When I sent the “news” article about this goofy, cynical poll I had found to a local journalist friend of mine, he responded by complaining that he had been having a hard time explaining to colleagues and acquaintances in the West that “public opinion” polls attesting to the Russian public’s allegedly overwhelming support for Putin and his aggressive policies vis-a-vis Ukraine should be treated with a grain of salt, at very least. Why, he had asked, do people who otherwise think that Russia is not a free country have an almost religious faith in Kremlin-directed polls alleging fantastic levels of support for Putin? Doesn’t it occur to any of these otherwise skeptical people that there might be something fishy about the polls, how they are conducted, and the conditions (of unfreedom, rampant propaganda, fear-mongering, and coercion) in which they are conducted?

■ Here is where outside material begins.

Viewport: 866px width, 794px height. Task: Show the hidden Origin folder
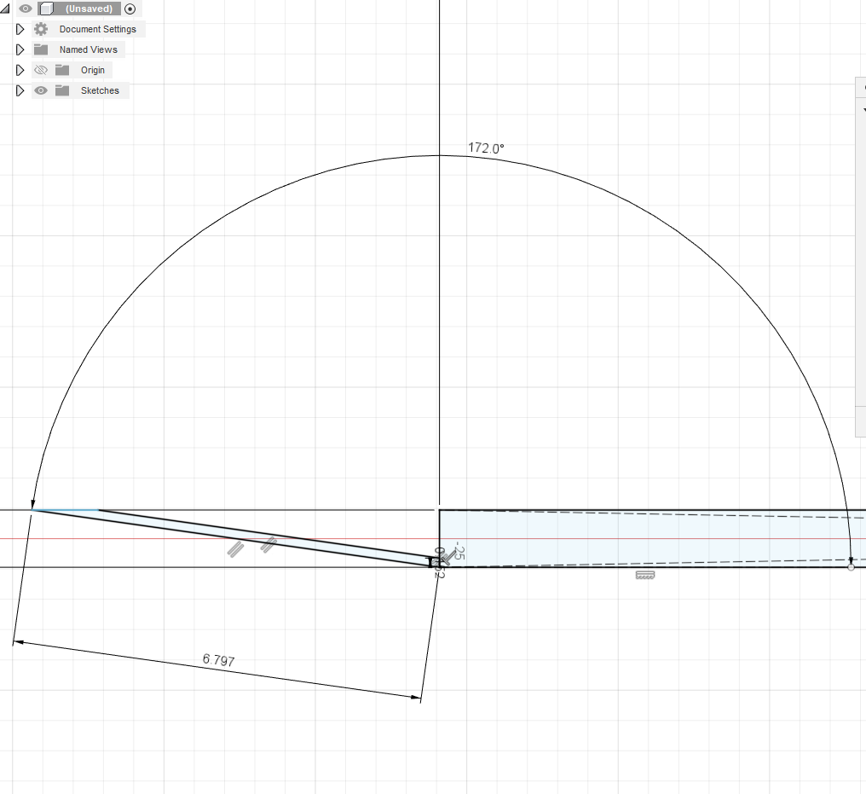coord(43,70)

He also wondered whether I had translated anything on this topic, something he could use in his arguments with Western friends. I said that I hadn’t, but I immediately recalled the following column by liberal political analyst Kirill Rogov, published in December 2013 in Novaya Gazeta. Sadly, it has become only more relevant and timely over the intervening nine months.

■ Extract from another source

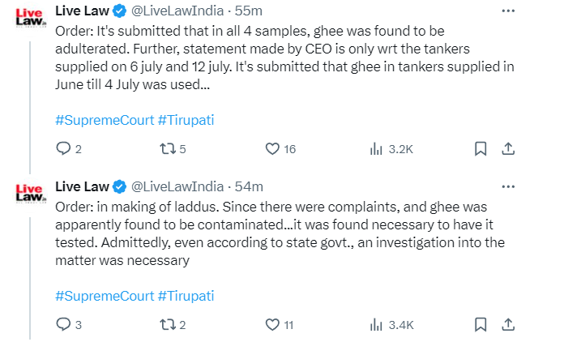Like the second tweet with 11 likes
Viewport: 581px width, 342px height.
click(274, 325)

The Fiction of the “Backwards Man in the Street”
Kirill Rogov
December 3, 2013
www.novayagazeta.ru
Not a week goes by without a dreary discussion in the media of the results of yet another opinion poll showing the narrow-mindedness and conservatism of the majority of the Russian people.
The week before last, the discussion focused on a survey showing that most Russians support the repressive decrees of the “enraged printer”—the self-styled Russian Duma. Last week, poll results showing that around eighty percent of Russians believe enemies surround our country were eagerly paraphrased.

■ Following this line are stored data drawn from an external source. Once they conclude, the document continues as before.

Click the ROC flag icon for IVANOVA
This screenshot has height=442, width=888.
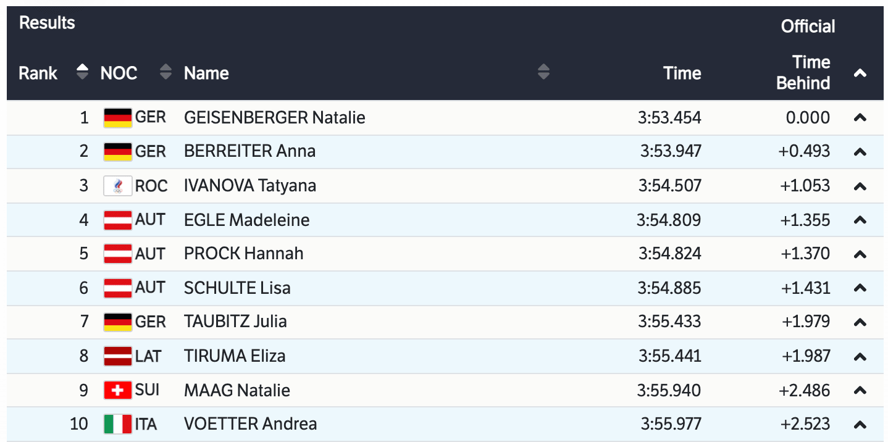click(x=117, y=186)
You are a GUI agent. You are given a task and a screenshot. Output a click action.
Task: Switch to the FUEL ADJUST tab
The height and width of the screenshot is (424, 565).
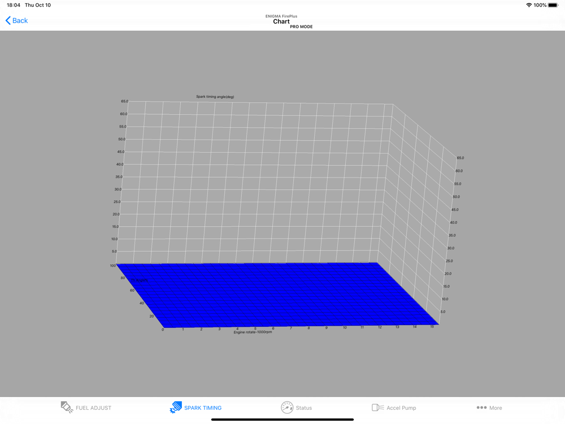(93, 408)
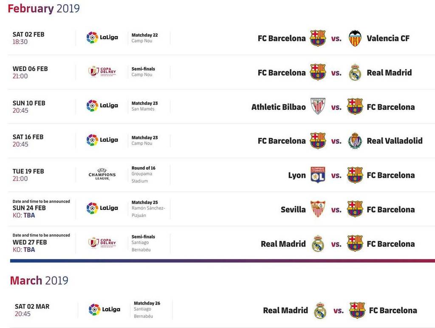Image resolution: width=435 pixels, height=328 pixels.
Task: Open the Lyon team name link
Action: click(297, 175)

Week after week, like cold raindrops falling on the heads of the educated class, these surveys persuade it of the futility of striving for something better. They demoralize the opposition and plunge business and the liberal elite into depression. Pack your bags and turn out the lights!
In general, the past year of Russian history has been an excellent case study for political scientists, showing how authoritarian regimes buy time by tearing it, so to speak, from the clutches of history.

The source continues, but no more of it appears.